Houston ICE Activity 2026: Third Ward, East End, Gulfton, and Harris County Reports
Summary: As of March 7, 2026, Houston remains the highest-volume local branch inside Texas reporting. The recurring examples described in ICE Spotted's Texas coverage involve Third Ward, East End, Gulfton, Pasadena, Channelview, and Spring Branch, with patterns tied to early-morning apartment-complex operations, day-labor pickup zones, Harris County courthouse movement, and Greyhound / Megabus stations.
Editorial review: Reviewed March 7, 2026 by the ICE Spotted Research Team against the site's editorial policy. This page summarizes recurring local report patterns and support routes; it is not exhaustive real-time coverage.
Key references: RAICES Texas · Texas Civil Rights Project · Equal Justice Center · ACLU immigrants' rights
This Houston page exists because the Texas state guide is too broad for people trying to interpret one metro region. The key Houston reporting patterns involve apartment-complex operations before sunrise, day-labor and food-vendor corridors, and courthouse / bus-station movement. That is a different search and safety intent from Dallas transit surveillance, San Antonio state-law tension, or Rio Grande Valley border-region enforcement.
Third Ward and East End: Residential and Workday Street Patterns
The Texas state page already identifies Third Ward and the East End as recurring Houston locations. Those areas matter because they combine dense residential complexes, commute movement, and public-space commercial activity. A useful Houston page should not just say that ICE was present in the city. It should separate residential complex approaches from street-level workday presence, including taco-truck corridors and informal labor pickup areas.
From a reporting perspective, the high-value details are which apartment complex or block, how many vehicles arrived together, whether exits were blocked, and whether the activity looked like a short visit, sustained surveillance, or a targeted unit approach.
Gulfton, Pasadena, Channelview, and Spring Branch: Apartment-Complex Operations
The broader Texas guide also highlights Gulfton, Pasadena, Channelview, and Spring Branch. That gives Houston a second local reporting layer centered on apartment-complex operations rather than downtown or transit. In these areas, reports are most useful when they include the entry point, whether parking-lot exits were blocked, the number of vehicles, and whether the operation involved one building or multiple nearby addresses.
That distinction matters because "ICE in Gulfton" is too broad to help a nearby resident or advocate. The question is whether the report reflects a one-off building approach, repeated return visits, or a coordinated sweep through adjacent complexes.
Houston alert: If you document an apartment-complex operation, note whether vehicles blocked exits, whether agents approached specific units, and whether the activity happened before work hours or after residents had begun leaving for the day.
Courthouse and Bus-Station Context
The Texas guide also identifies Harris County courthouse movement and several Greyhound / Megabus stations as recurring report environments. That adds another user intent to the Houston branch: not only neighborhood reporting, but the movement of people into and out of institutions where appearance is scheduled or travel is unavoidable. A strong local page needs to hold those patterns together because the practical question becomes where observers should focus: on sidewalks, exits, pickup areas, or transit entrances.

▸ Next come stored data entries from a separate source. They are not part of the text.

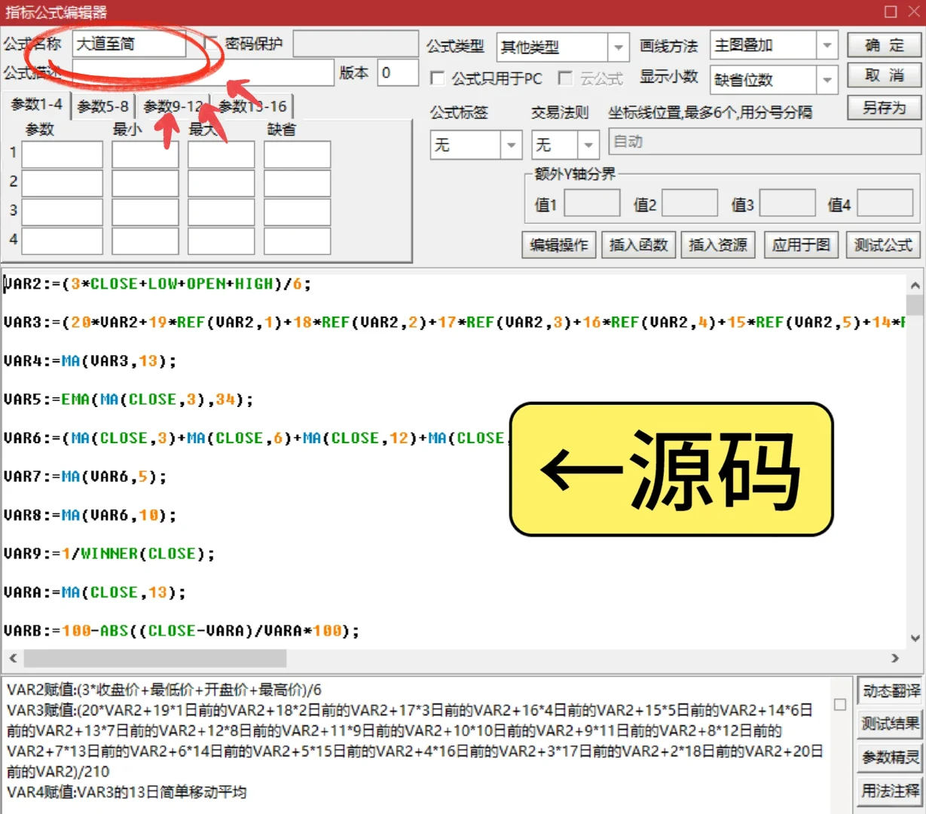Open the 参数精灵 parameter wizard
The image size is (926, 814).
888,757

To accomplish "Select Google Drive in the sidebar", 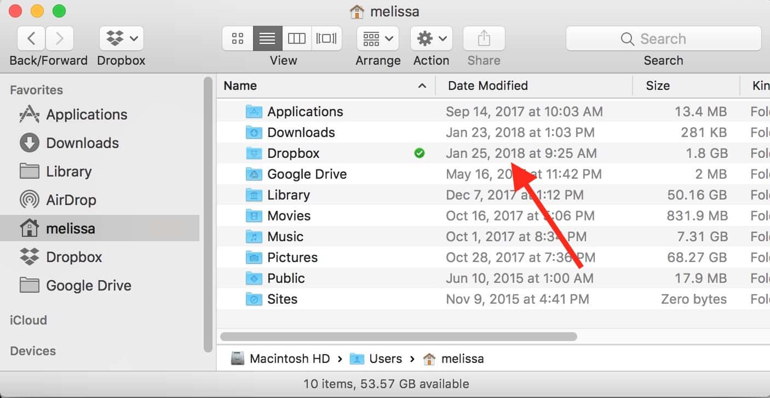I will tap(88, 286).
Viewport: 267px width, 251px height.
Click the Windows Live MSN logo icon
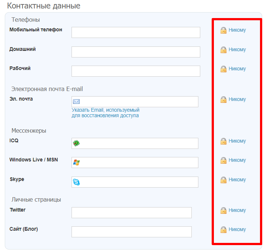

Houston also stands out because of its jail and courthouse context. The parent Texas guide notes that although Harris County ended its 287(g) agreement in 2019, certain jail pathways can still lead to ICE contact. That makes courthouse and custody-adjacent movement part of the Houston risk picture even when the city does not fit a formal sanctuary framework.
What Makes a Houston Report Useful
- Neighborhood or municipality: Third Ward, East End, Gulfton, Pasadena, Channelview, Spring Branch, or another specific area.
- Setting: apartment complex, food-vendor corridor, day-labor pickup point, courthouse perimeter, or bus-station area.
- Vehicle pattern: convoy arrival, parked surveillance, blocked lot exit, or repeated return to the same block.
- Date and time: use an absolute date like March 7, 2026 and note whether the activity happened before work, during rush hour, or around a court appearance window.
- Action type: waiting, approaching a unit, following, questioning, or confirmed detention.
If you need the reporting workflow, use How to Report ICE Activity Anonymously. If you need documentation guidance, use Documenting ICE Encounters Legally. If the concern shifts to a residence, the best companion page is What to Do If ICE Comes to Your Door.
Support Context for Houston Residents
RAICES Texas, Texas Civil Rights Project, and Equal Justice Center are already present in the site's Texas resources and are especially relevant for Houston because the city's reporting patterns cross both detention risk and worker-rights contexts. That support layer is one reason Houston deserves its own branch under Texas: the local reporting patterns intersect with legal, labor, and transit vulnerability all at once.
This also explains why Houston is the right first city branch for Texas. It provides a metro pattern that is different from Dallas transit targeting, San Antonio's state-law tension, and the border-region structure of the Rio Grande Valley.